Farming – Food Systems & Sustainability · Editorial
By Moakanyi Magazine · June 2026
A school feeding programme is judged less by its budget than by whether a plate reaches a child on time. In Kanye District, councillors reported in June 2026 that the feeding programme is running fairly despite delays in the supply of beans and samp, against a budget of P6.5 million.
The word doing the work is fairly. It signals a programme functioning under strain rather than failing – meals continuing while specific staples arrive late, and a council reporting honestly on a gap rather than papering over it.
The Snag: Staples Arriving Late
Delays in beans and samp are supply-chain problems, not funding ones. With P6.5 million budgeted, the constraint councillors describe sits in delivery – getting set items to schools on schedule – rather than in whether the money exists. That distinction matters for the fix: a shortfall calls for more money, while a delivery snag calls for tighter logistics, better-timed procurement, and suppliers held to their schedules. The programme is keeping meals flowing through attention to the latter.

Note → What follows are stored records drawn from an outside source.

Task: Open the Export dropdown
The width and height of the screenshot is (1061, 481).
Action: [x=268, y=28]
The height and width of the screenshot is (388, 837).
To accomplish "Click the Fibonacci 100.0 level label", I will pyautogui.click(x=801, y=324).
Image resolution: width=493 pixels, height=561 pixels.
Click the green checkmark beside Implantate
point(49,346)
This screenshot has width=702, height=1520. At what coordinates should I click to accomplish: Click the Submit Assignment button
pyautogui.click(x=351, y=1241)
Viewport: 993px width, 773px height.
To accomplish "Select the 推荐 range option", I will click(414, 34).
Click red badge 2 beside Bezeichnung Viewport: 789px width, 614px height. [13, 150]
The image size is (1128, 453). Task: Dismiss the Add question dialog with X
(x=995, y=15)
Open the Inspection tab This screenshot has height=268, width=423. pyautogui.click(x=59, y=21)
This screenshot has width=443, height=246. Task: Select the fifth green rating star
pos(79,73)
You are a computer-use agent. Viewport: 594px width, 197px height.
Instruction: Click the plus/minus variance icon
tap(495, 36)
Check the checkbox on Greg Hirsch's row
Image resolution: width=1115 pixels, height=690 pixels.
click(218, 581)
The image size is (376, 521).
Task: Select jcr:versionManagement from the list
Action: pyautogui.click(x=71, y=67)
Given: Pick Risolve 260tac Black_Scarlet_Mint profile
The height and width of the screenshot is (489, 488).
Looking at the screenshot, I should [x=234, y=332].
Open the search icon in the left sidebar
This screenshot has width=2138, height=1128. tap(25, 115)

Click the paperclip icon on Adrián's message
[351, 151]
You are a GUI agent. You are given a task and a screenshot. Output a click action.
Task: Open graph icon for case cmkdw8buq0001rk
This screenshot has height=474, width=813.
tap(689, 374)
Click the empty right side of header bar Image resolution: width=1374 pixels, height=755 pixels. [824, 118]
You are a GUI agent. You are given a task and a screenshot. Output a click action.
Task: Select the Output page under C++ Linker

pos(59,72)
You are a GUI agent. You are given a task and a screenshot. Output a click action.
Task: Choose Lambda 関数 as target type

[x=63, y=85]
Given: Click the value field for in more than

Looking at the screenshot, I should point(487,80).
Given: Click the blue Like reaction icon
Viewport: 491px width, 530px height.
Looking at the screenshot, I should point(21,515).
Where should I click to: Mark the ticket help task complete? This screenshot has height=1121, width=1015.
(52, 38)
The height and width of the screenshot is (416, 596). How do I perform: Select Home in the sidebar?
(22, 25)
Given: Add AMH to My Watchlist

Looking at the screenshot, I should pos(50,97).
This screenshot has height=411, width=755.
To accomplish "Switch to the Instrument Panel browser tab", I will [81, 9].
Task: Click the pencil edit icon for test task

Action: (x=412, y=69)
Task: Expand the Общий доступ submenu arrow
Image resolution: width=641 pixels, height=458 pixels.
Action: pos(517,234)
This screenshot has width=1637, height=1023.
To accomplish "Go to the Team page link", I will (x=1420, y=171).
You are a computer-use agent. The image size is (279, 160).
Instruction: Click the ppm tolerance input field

It is also a small lesson in how social programmes fail or hold. Service rarely collapses in a single event; it degrades quietly through procurement lags, late tenders and thin supplier capacity. A council that can name beans and samp as the bottleneck knows where to push – itself a sign of a programme being managed rather than merely funded.
A funded programme can still be tripped by a late delivery.
Kanye District's report is a modest but useful signal: the feeding programme is absorbing supply delays without breaking, and the P6.5 million behind it is reaching children. The work now is operational – smoothing the beans-and-samp pipeline – rather than financial, and the line between a programme that holds and one that fails often comes down to that kind of unglamorous logistics.